In the film ‘Remains of the Day’ the aging father of the butler played by Anthony Hopkins is, as we say, beginning to lose it. The man is also in service, so the ‘it’ that he loses is his servant’s control. He trips and drops something. His nose runs. The man’s professional days are numbered. And in an era when retirement plans weren’t even a concept, his nonprofessional days do not exist. He has nothing. He is nothing. Most poignantly, we see him retrace a stumble. How did he trip? The man walks through it again, looking down, searching for whatever floor anomaly threw him off his servant’s stride.
I am doing something similar these days, endlessly wondering what small error seems to make the difference between sitting up in bed and…not.

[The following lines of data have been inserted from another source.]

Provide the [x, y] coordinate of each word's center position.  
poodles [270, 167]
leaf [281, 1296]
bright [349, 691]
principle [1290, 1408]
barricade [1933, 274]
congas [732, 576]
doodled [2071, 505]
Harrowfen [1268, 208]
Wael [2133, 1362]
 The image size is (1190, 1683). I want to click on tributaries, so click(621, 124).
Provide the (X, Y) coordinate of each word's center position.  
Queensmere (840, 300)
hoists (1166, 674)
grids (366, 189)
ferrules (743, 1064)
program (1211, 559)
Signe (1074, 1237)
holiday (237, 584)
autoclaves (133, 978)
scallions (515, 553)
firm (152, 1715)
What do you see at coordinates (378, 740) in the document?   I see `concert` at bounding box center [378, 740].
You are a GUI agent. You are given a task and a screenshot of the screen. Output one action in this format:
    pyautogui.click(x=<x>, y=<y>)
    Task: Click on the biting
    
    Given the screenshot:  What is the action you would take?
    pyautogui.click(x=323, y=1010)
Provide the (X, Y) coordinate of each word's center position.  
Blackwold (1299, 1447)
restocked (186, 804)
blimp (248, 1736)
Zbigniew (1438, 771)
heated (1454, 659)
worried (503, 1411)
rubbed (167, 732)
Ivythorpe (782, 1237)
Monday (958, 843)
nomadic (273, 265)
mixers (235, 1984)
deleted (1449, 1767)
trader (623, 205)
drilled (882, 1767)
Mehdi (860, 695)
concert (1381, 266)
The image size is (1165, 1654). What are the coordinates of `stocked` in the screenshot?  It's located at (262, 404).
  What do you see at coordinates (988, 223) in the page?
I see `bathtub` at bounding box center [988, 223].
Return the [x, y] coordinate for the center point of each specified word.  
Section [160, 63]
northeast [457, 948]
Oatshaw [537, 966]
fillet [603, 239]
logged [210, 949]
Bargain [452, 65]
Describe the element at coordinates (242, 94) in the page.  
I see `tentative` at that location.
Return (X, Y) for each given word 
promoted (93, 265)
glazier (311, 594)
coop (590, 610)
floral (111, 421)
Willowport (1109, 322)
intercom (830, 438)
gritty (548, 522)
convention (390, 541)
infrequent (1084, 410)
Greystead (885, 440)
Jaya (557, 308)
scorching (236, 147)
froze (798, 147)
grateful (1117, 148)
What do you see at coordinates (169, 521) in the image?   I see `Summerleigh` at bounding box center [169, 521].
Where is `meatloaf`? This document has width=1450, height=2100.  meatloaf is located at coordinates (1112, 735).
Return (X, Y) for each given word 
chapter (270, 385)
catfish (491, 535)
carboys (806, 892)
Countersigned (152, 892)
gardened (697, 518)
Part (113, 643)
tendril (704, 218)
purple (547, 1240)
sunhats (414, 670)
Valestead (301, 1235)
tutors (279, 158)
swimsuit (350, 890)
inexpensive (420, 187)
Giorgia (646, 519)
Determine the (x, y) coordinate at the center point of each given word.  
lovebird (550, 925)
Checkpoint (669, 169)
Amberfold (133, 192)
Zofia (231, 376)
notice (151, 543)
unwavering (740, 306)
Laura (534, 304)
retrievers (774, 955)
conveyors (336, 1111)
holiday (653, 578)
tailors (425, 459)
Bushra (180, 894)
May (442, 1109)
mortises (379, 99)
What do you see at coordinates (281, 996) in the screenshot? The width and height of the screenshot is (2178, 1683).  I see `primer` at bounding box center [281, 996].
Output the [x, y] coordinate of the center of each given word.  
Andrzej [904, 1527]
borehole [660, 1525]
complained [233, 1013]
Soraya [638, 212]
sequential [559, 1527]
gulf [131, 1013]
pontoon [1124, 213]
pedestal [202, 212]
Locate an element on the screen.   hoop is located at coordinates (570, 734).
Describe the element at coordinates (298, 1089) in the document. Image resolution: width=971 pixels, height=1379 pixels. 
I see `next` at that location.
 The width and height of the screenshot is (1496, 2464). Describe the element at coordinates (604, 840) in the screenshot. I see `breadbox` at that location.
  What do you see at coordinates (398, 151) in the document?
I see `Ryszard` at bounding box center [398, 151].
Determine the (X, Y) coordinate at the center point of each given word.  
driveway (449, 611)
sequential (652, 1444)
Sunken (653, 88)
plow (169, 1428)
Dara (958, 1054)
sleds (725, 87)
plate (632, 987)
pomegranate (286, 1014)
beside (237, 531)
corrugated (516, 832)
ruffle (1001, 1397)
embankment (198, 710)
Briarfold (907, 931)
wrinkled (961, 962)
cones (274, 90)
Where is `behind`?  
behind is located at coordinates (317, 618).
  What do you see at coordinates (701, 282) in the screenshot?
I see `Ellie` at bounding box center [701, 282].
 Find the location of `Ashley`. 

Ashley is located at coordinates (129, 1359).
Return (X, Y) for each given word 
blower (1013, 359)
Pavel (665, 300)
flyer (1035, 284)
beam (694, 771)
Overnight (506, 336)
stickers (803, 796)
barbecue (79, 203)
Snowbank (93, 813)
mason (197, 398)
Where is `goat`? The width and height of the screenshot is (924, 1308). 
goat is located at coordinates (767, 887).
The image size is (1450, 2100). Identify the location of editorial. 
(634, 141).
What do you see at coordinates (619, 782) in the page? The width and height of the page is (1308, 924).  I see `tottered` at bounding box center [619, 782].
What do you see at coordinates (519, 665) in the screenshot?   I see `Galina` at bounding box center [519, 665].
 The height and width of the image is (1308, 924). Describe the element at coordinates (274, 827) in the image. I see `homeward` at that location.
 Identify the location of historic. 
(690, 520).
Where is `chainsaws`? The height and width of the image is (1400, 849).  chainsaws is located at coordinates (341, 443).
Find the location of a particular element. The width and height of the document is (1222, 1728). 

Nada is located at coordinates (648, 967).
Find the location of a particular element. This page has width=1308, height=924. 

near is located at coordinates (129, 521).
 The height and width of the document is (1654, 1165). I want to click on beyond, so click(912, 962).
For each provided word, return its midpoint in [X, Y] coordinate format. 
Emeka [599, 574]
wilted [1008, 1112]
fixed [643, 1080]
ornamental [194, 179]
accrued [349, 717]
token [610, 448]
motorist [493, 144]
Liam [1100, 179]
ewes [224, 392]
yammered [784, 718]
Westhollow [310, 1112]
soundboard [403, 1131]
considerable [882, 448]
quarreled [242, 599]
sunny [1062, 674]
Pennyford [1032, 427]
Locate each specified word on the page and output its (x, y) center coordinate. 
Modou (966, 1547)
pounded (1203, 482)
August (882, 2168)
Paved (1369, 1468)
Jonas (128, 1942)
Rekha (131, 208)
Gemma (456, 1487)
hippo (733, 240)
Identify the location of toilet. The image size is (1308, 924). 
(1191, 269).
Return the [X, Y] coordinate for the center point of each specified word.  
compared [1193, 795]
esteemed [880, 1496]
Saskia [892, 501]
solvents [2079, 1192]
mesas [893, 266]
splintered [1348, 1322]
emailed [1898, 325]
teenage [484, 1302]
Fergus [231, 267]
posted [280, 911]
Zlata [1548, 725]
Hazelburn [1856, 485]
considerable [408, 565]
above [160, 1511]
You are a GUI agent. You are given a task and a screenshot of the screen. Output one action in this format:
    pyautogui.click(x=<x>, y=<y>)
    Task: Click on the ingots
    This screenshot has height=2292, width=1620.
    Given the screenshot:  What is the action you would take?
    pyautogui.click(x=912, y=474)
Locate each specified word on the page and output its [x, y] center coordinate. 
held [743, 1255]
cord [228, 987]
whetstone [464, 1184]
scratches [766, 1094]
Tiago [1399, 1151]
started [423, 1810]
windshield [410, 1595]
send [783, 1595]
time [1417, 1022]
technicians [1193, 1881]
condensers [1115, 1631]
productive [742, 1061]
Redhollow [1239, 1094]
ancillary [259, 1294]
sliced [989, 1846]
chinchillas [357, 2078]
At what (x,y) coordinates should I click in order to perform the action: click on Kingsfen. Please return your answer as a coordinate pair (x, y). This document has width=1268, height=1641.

When I lean to the right the procedure works much better. This also places me over my paralyzed side, otherwise known as my perilous side. The maneuver demands high alertness. Note that this isn’t an issue with Jane around. Meaning the real issue is independence. Can I get out of bed on my own?
Like the aging butler, I am constantly retracing my steps. When it’s hard to get out of bed or I can’t get out of bed at all…what is the problem? Age is the problem. And although age is inevitable, if one is lucky, it doesn’t feel that way. To me it feels like a worsening of my disability. Things were bad enough. Now they’re worse. And even this doesn’t make an enormous amount of sense. For when I lived in San Francisco the first time, the mid 1970s, I used to limp up and down my neighborhood’s shopping street with a crutch. It has all gone downhill from there.
So things have reached a new stage. And as an actor on that stage, what is the extent of my new role? After all, I took the show on tour to Northern Minnesota last week. And it must be said that I got out of bed each morning. There were some new parameters. One has to do with equipment. The use of special devices. One is my left shoe. Wearing a comfortable slip-on shoe at night…no one’s idea of how to sleep, I know…helps. I found that with a shoe on I could dig my heel into the hard Minnesota camp mattress, for extra maneuverability. Also, the camp staff had provided a rope tied to the foot of the bed. I requested this, thinking there would be something to grab so I could lever myself into a sitting posture. I was right. It worked.
What really worked, of course, was having people around. Just around. Someone I could call. Which means less independence. Which means reality. Which also means not panicking. The latter being somewhat impossible to prevent, but not entirely impossible to control. Breathing techniques can help.
In short, the new reality is that I am at times somewhat trapped in bed. But if I’m willing to take a chance…to rely on other people and some standard-issue equipment such as shoes and rope…well, maybe it can be done. Traveling on my own, for example. Which will never really be on my own. But that’s how it is. Acceptance is everything.